*Passage shown:*

────────

Before Typescript we were using Flow. Flow is Facebook’s type system, but Typescript was a lot more popular which meant that most of the libraries we use didn’t have flow types in newer versions. It made it a lot harder to keep things up to date. We were stuck using an obsolete technology, pretty much.
The server couldn’t cope with the size of our monorepo, and crashed all the time.
Our internal apps are Next.js-powered, and we couldn’t use their speed Rust-based compiler because we were still using Babel.
It was something we talked about on and off for a while - along the lines of “yeah, we should probably do this at some point”. Acknowledging it was starting to get too difficult to upgrade some of our tooling because of Flow.
Migrating our web properties to Typescript wouldn’t be as simple as just running a codemod across the whole repo, though. For one thing, there’s just so much of it.
It can seem really intimidating when you’re right at the beginning and you feel like you’ve got a massive job ahead of you.
The best way to approach this is to start small.
In our case, a couple of web engineers had a go at seeing whether a pre-existing migration script would work at all for us, as a side project. They found a couple of options on Github, forked them, and had a bit of a hack, seeing if they could migrate one library.

────────

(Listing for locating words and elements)
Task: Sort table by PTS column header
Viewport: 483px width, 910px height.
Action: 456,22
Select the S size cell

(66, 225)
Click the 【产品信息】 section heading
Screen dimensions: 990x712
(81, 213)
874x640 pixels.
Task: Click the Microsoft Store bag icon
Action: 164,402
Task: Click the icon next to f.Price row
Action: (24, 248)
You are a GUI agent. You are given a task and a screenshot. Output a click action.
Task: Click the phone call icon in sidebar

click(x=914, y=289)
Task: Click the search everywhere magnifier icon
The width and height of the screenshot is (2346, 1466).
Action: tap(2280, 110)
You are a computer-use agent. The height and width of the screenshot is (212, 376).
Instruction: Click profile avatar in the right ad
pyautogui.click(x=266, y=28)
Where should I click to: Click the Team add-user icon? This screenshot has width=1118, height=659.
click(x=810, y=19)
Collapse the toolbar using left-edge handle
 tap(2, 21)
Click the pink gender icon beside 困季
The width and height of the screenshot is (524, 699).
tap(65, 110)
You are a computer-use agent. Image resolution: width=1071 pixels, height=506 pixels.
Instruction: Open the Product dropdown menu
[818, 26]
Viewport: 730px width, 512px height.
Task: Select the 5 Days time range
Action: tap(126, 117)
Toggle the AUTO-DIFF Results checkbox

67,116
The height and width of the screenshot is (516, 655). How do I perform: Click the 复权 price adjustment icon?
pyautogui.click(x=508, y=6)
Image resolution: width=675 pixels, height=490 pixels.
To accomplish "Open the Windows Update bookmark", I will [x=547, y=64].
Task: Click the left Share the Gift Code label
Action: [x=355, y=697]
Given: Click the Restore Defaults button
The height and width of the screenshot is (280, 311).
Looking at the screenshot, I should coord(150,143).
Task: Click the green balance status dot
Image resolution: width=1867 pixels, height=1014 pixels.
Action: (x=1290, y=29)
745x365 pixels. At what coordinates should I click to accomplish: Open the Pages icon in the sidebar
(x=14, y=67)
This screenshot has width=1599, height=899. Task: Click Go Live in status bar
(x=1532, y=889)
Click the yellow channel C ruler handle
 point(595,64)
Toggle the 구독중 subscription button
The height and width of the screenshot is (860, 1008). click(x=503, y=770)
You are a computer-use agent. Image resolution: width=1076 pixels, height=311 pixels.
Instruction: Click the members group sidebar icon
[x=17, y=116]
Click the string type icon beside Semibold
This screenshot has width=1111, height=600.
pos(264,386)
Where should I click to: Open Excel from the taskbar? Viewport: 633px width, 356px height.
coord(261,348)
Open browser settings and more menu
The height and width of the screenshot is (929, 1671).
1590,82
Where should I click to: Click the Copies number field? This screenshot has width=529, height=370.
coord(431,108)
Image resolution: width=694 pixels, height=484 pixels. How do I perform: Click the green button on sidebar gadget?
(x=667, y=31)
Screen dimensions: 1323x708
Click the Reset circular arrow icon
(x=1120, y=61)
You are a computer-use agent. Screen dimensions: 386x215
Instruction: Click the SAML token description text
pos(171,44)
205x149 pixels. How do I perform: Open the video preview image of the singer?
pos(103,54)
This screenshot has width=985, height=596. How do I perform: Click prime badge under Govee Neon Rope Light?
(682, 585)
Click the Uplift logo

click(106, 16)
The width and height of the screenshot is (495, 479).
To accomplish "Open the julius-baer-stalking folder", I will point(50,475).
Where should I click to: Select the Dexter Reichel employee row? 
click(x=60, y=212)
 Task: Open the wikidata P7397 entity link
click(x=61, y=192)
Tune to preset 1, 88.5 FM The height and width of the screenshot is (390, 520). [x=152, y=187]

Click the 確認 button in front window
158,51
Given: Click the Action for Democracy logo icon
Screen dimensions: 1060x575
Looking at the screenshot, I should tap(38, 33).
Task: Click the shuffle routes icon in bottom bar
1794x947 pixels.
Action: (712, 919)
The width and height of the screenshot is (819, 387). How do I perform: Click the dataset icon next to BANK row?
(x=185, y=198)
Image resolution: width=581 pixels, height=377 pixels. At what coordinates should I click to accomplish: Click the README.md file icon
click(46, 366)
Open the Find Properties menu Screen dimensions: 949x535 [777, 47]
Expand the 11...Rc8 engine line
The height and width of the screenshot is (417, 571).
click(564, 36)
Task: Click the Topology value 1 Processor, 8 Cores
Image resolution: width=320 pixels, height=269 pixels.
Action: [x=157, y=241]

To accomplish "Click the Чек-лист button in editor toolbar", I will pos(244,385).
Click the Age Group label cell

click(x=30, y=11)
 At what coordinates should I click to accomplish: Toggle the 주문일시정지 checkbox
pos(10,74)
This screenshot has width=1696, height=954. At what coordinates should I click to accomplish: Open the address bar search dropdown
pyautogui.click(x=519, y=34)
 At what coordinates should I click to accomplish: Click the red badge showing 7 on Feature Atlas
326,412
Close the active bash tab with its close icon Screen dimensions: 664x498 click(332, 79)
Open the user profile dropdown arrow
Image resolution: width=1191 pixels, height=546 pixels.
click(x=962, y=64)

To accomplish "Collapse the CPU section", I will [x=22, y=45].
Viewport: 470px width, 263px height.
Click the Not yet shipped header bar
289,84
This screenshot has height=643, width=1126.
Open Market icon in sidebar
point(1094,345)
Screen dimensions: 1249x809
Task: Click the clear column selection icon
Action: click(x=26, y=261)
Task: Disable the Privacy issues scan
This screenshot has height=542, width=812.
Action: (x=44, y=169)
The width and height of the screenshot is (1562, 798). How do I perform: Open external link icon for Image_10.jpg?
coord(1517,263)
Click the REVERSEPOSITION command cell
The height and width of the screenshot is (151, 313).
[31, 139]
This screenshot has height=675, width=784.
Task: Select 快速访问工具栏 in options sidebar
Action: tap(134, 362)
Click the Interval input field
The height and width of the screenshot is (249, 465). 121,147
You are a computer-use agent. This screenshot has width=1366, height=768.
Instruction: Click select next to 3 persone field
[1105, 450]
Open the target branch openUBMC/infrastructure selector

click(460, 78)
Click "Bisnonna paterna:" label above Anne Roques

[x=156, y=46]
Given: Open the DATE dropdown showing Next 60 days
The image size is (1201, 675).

────────

*Prompt:* According to the passage on switching from Flow to Typescript, what prevented the team from using the Rust-based compiler in Next.js? Rely only on the passage for your answer.

*The reply:* They were still using Babel.